Is a tool box/ storage box I spotted on Amazon.com for people who play with beads... thought this may work for my coil making... seems it's quite a good fit...

Reactions: Like 6


----------



## zadiac (24/7/15)

Can't find it. Link please Uncle Rob


----------



## Rob Fisher (24/7/15)

zadiac said:


> Can't find it. Link please Uncle Rob



Here we go ZeeeeeeeMan!

""


----------



## Genosmate (24/7/15)

Rob Fisher said:


> Is a tool box/ storage box I spotted on Amazon.com for people who play with beads... thought this may work for my coil making... seems it's quite a good fit...
> 
> View attachment 32017


Lekker Rob.Now is that blue thing the latest coil jig or is it still in the black bag?
I know you must have tried it already,just waiting for the verdict

Reactions: Funny 1


----------



## Rob Fisher (24/7/15)

Rob Fisher said:


> Here we go ZeeeeeeeMan!
> 
> ""




Can't post it? It disappears? Strange? Here is the description. 
*Beadalon Wooden Organizer*


----------



## Rob Fisher (24/7/15)

Genosmate said:


> Lekker Rob.Now is that blue thing the latest coil jig or is it still in the black bag?
> I know you must have tried it already,just waiting for the verdict



Yip it is the latest of the latest... and yes it's still in it's little black bag... but I will try it later.


----------



## kimbo (24/7/15)

Rob Fisher said:


> Yip it is the latest of the latest... and yes it's still in it's little black bag... but I will try it later.


/me Gorge

Reactions: Funny 1


----------



## zadiac (24/7/15)

Thanks Uncle Rob. Thought it was portable. I wanted a wooden portable one.


----------



## Rob Fisher (24/7/15)

zadiac said:


> Thanks Uncle Rob. Thought it was portable. I wanted a wooden portable one.

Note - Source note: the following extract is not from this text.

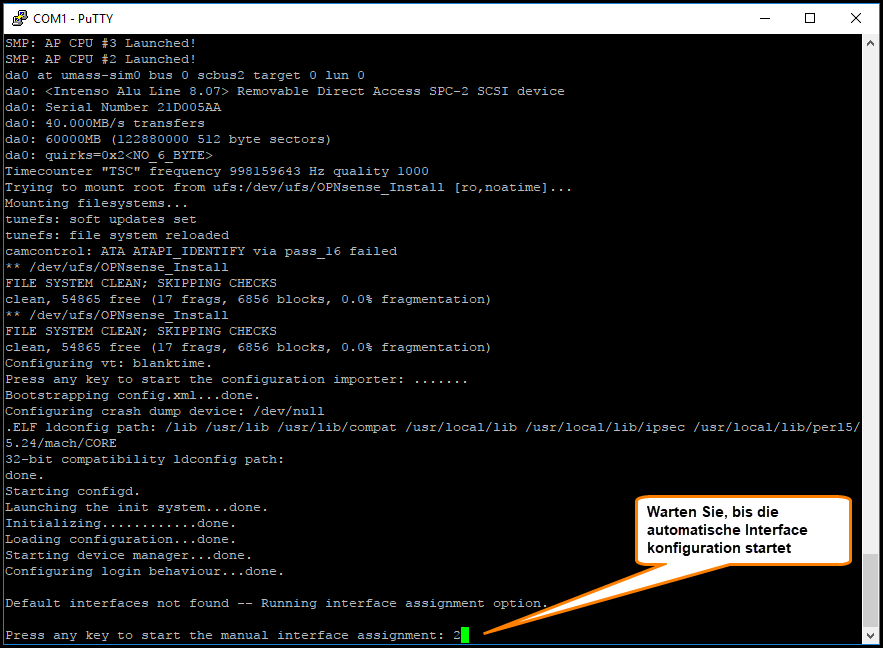Click the empty scrollbar track above the thumb
This screenshot has height=648, width=883.
(x=871, y=300)
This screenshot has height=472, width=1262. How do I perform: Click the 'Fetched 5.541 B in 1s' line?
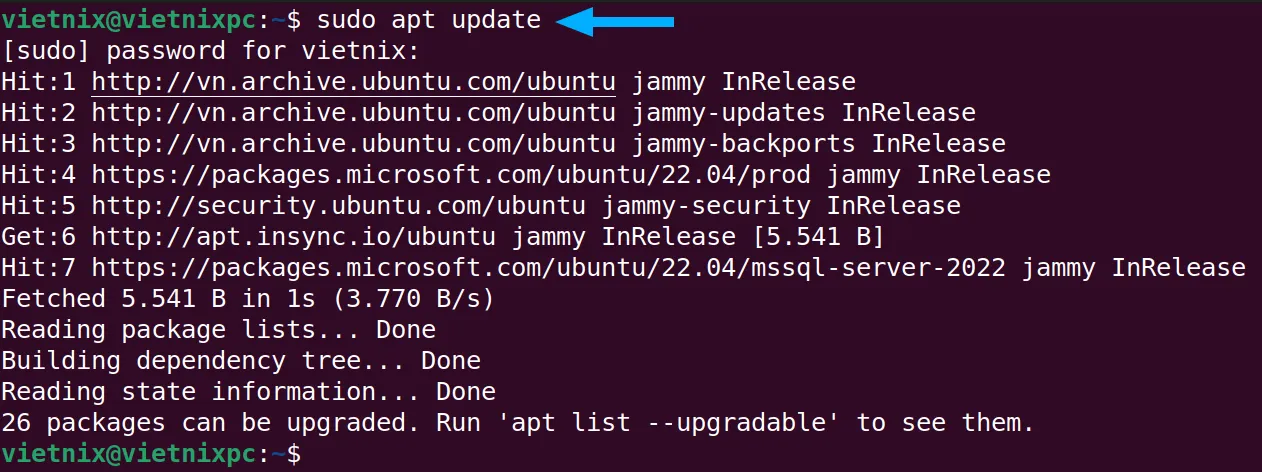click(249, 299)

Ahhhh... My portable one is an old eGo zip bag thingy at the moment...


----------



## Genosmate (24/7/15)

Rob Fisher said:


> Yip it is the latest of the latest... and yes it's still in it's little black bag... but I will try it later.


Right........as you know Iam in possession of one of those kak things (which I got from you) which I planned to turn into router style drip tips.
But not wanting to let any tool or jig get the better of me (even though I don't do the micro coil thing) I have perfected the art and will demonstrate the next time we are on Skype,so have 1km of wire standing by

Reactions: Funny 2


----------



## Rob Fisher (24/7/15)

@zadiac how is this for a portable one? I have just packed it for an outing tomorrow to a juice tasting exercise.


----------



## zadiac (24/7/15)

Nice one Uncle Rob, but I'm looking for a wooden one with the handle on top. I want it to be my alround toolbox inside and on the road. Looks like I'll have to make one or have it made, but thanks for the show and tell. It looks really nice, just not my thing


----------